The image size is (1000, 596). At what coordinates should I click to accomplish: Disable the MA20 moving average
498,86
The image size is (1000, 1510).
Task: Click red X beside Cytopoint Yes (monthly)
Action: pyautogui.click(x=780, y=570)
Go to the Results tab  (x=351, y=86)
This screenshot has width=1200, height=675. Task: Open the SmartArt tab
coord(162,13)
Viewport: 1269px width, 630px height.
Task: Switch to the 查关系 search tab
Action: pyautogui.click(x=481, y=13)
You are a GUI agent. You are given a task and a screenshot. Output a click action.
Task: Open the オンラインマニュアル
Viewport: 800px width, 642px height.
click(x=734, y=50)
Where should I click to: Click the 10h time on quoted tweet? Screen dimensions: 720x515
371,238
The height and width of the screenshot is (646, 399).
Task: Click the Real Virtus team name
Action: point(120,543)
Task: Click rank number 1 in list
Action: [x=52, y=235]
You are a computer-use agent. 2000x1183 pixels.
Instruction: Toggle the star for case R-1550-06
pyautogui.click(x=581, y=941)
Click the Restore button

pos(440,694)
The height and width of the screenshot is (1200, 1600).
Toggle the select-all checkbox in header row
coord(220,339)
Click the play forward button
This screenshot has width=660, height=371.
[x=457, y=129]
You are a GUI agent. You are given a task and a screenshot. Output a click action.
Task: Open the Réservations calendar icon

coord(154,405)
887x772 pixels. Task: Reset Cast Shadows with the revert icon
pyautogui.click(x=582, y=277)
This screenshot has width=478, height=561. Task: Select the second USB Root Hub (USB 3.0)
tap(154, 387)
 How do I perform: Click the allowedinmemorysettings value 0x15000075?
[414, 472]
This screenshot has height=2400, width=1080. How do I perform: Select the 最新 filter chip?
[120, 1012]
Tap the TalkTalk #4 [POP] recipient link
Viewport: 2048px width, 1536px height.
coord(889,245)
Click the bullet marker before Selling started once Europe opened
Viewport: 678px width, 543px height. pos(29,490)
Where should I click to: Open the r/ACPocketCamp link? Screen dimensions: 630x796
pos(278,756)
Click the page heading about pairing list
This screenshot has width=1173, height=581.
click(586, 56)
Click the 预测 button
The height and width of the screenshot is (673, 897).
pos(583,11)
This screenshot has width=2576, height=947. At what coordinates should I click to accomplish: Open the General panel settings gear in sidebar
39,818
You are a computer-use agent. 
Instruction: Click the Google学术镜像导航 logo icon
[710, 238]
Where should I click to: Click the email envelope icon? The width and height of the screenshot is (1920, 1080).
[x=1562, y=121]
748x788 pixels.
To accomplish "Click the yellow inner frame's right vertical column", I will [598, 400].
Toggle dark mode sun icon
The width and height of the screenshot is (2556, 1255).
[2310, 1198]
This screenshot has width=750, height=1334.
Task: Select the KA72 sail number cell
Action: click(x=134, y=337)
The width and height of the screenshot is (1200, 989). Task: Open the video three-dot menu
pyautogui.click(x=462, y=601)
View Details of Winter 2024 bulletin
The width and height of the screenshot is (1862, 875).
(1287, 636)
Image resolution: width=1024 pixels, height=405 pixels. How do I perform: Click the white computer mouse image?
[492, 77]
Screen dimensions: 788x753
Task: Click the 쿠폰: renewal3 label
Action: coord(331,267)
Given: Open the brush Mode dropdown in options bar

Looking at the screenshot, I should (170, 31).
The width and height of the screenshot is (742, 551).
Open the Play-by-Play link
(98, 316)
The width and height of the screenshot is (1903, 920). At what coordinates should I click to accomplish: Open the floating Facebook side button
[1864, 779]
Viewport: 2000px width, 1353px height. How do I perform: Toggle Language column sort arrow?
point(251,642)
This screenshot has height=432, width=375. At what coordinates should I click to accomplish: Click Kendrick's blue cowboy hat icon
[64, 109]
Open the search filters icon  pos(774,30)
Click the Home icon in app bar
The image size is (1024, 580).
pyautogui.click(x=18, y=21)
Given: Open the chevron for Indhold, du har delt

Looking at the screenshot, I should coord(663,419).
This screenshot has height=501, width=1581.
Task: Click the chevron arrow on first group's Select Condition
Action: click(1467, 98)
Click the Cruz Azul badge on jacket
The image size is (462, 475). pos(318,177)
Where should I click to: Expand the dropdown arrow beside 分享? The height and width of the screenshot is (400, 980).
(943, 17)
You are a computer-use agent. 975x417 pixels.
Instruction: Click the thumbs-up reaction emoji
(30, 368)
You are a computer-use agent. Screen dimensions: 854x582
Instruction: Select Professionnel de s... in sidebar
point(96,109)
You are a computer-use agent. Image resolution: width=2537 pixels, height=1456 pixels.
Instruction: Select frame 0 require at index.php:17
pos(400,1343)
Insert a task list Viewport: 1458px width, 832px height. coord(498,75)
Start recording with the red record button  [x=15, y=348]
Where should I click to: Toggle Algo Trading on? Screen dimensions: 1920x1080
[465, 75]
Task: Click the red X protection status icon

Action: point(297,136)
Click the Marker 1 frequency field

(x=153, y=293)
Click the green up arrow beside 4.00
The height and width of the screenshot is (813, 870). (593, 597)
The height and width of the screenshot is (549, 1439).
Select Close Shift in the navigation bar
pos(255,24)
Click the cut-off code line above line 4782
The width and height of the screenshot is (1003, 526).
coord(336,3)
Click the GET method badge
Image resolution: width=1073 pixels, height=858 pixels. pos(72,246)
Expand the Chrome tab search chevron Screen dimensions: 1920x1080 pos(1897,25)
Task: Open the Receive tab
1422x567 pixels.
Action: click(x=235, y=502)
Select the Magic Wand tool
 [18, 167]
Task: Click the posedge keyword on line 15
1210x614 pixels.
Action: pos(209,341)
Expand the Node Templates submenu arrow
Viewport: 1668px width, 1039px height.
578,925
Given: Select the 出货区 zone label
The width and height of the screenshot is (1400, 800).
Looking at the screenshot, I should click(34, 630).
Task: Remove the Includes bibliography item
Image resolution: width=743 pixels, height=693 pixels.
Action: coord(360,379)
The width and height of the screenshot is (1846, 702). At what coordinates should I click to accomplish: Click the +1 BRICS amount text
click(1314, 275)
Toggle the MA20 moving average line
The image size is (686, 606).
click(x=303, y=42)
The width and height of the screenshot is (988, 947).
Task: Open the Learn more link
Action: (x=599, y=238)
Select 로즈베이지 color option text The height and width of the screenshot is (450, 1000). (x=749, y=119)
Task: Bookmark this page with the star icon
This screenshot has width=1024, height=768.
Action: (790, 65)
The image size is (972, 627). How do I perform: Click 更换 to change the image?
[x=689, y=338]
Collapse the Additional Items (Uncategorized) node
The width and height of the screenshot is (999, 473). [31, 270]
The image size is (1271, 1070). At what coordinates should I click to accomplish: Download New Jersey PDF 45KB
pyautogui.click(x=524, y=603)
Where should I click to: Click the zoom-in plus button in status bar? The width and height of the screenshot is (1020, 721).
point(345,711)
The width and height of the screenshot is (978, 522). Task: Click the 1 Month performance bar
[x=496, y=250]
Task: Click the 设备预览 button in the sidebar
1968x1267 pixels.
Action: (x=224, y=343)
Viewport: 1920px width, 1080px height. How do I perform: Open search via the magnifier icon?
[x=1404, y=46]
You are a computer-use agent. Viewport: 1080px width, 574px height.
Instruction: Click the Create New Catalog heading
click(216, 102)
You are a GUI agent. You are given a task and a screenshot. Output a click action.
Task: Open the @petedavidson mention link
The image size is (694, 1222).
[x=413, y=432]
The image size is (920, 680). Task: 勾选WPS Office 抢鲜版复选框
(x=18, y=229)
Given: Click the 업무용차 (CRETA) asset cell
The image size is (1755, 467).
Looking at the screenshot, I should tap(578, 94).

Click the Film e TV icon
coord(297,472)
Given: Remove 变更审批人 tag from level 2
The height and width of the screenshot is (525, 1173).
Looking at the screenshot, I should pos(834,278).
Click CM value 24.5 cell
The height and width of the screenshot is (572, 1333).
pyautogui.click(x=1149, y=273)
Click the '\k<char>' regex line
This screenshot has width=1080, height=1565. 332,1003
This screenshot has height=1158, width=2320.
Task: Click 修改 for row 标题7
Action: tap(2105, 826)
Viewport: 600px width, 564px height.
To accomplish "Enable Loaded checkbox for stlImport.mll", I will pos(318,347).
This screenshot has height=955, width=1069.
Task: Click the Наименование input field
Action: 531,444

> _GIVEN EXERCISE_: Copy the records word for word, beginning at the first line and ending after the line containing "Action: pyautogui.click(x=481, y=13)".

> _FINISHED ANSWER_:
The image size is (1000, 596). At what coordinates should I click to accomplish: Disable the MA20 moving average
498,86
The image size is (1000, 1510).
Task: Click red X beside Cytopoint Yes (monthly)
Action: pyautogui.click(x=780, y=570)
Go to the Results tab  (x=351, y=86)
This screenshot has width=1200, height=675. Task: Open the SmartArt tab
coord(162,13)
Viewport: 1269px width, 630px height.
Task: Switch to the 查关系 search tab
Action: pyautogui.click(x=481, y=13)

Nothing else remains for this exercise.